We have read the recently published article under an interesting title “Environmentally Related Diseases and the Possibility of Valuation of Their Social Costs” by I. Hajok et al. [1], the main objective of which was “to estimate the risks of the morbidity of the asbestos-related lung cancer in the general population of Poles as the result of increased exposure to asbestos fibers which occurs during the removal and disposal of asbestos-cement products in Poland.”

Contrary to mesothelioma, considered to be a neoplasm specific to environmental exposure to asbestos [26], the risk of lung cancer is rarely a subject of analysis in the context of environmental exposure of residents. It is, among others, due to having no features of neoplasm that enable the indication of asbestos as a causative factor, as well as numerous competitive factors of the incidence of this neoplasm. According to the recommendations of the experts of WHO, in the case of this kind of neoplasm, the only practical approach is to use the population attributable fraction (PAF) [7, 8]. Therefore, the published article is even more noteworthy; its contents raise a number of questions and doubts concerning both substantive bases and methodological approach to the analysis.

Firstly, the statementincreased exposure to asbestos fibers which occurs during the removal and disposal of asbestos-cement products in Poland does not find its confirmation in the published papers. The size of asbestos fibers concentrations during removal of asbestos-cement products was in Poland a subject of numerous measurements taken on various work posts as well as in the atmospheric air. The published results do not confirm the thesis concerning both high concentrations of asbestos fibers during products dismantling as well as, related to these works, a considerable increase in the concentration of asbestos fibers in the atmospheric air, provided safe and legally regulated methods of work are applied [913].
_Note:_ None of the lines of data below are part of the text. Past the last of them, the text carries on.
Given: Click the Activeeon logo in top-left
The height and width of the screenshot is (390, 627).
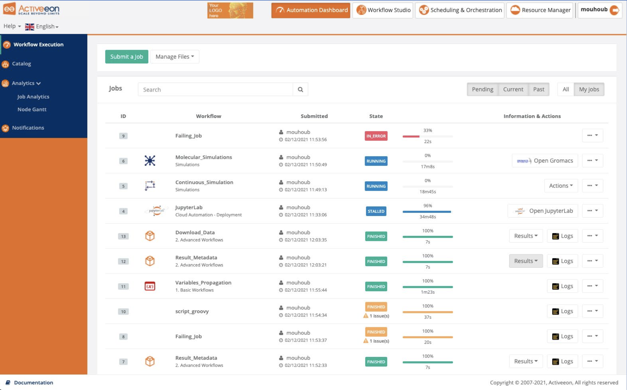Looking at the screenshot, I should (34, 10).
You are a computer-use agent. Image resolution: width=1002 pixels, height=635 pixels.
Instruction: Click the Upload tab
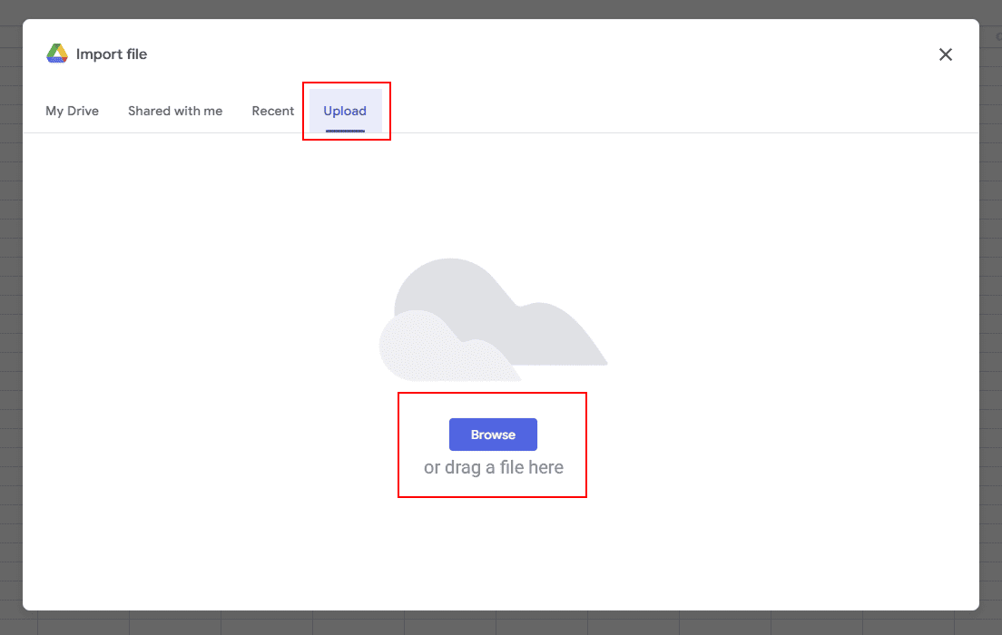[345, 111]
Secondly, description of the method is limited to a very vague statement: “Taking into consideration the concentration of asbestos fibers in the air of particular administrative area and the number and type of former plants producing asbestos-cement products, as well as standardized incidence rates (SIR) of asbestos-dependent diseases (…) three zones of the country with varying degrees of risk of asbestos-related disease were isolated.” In order to make it possible for the readers to get familiar with the method applied, a reference number [14] was indicated. However, in that paper we do not find answers to any of the elementary questions, inter alia, what does “type of former plants producing asbestos-cement products” mean and how was it determined; there is also no description of the method for calculating standardized incidence rates (SIR) of asbestos-related diseases, which turned out to be cases of occupational diseases diagnosed in Poland. Occupational asbestos-related diseases reported in Poland over the years 2001–2009, which the authors used to determine the 3 zones of environmental exposure to asbestos, are a result of exposure in the 70s and 80s of the previous century. During that period concentrations on the work posts ranged from 2 to 8 f/cm3, that is, from 2.000.000 to 8.000.000 f/m3 of air [15], whereas mean concentrations in the atmospheric air estimated in all provinces of Poland based on the total of 5962 samples for 1634 sampling sites amounted to about 500 f/m3 of air, exceeding 1000 f/m3 [13] only in few points.
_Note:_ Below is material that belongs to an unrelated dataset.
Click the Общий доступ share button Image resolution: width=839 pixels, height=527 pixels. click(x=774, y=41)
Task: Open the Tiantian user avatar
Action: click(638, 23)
Thirdly, based on the description of the method one should presume that in the extrapolation of the incidence of occupational asbestos-related lung cancer (from the area of high doses) in the case of the risk of incidence of lung cancer caused by environmental exposure in the general population (to the area of low doses) occurrence of the same risk was assumed and no coefficient reflecting the size of exposure was applied.

It seems reasonable then to ask what are the substantive grounds for using “incidence ratio” of occupational asbestos-related diseases for the purpose of forecasting the number of lung cancer cases caused by environmental exposure related to dismantling of asbestos-cement products? It should be emphasized that, among individuals who are exposed paraoccupationally and environmentally, the literature has not reported any cases of asbestosis, which constitutes about 60–70% of the total number of cases of occupational diseases induced by asbestos [15, 16].

In conclusion, if presented in the article estimation of the risk of incidence of lung cancer associated with exposure to asbestos dust during removal, securing, and dismantling of products, mainly asbestos-cement ones, in the general population of Poland was reliable, the works would contribute to the incidence of 14 thousand new cases of lung cancer. In such a situation the only conclusion is to call for the immediate cessation of the “Programme for Asbestos Abatement in Poland 2009–2032.”

Conflict of Interests

The authors state that there is no conflict of interests regarding the publication of this paper.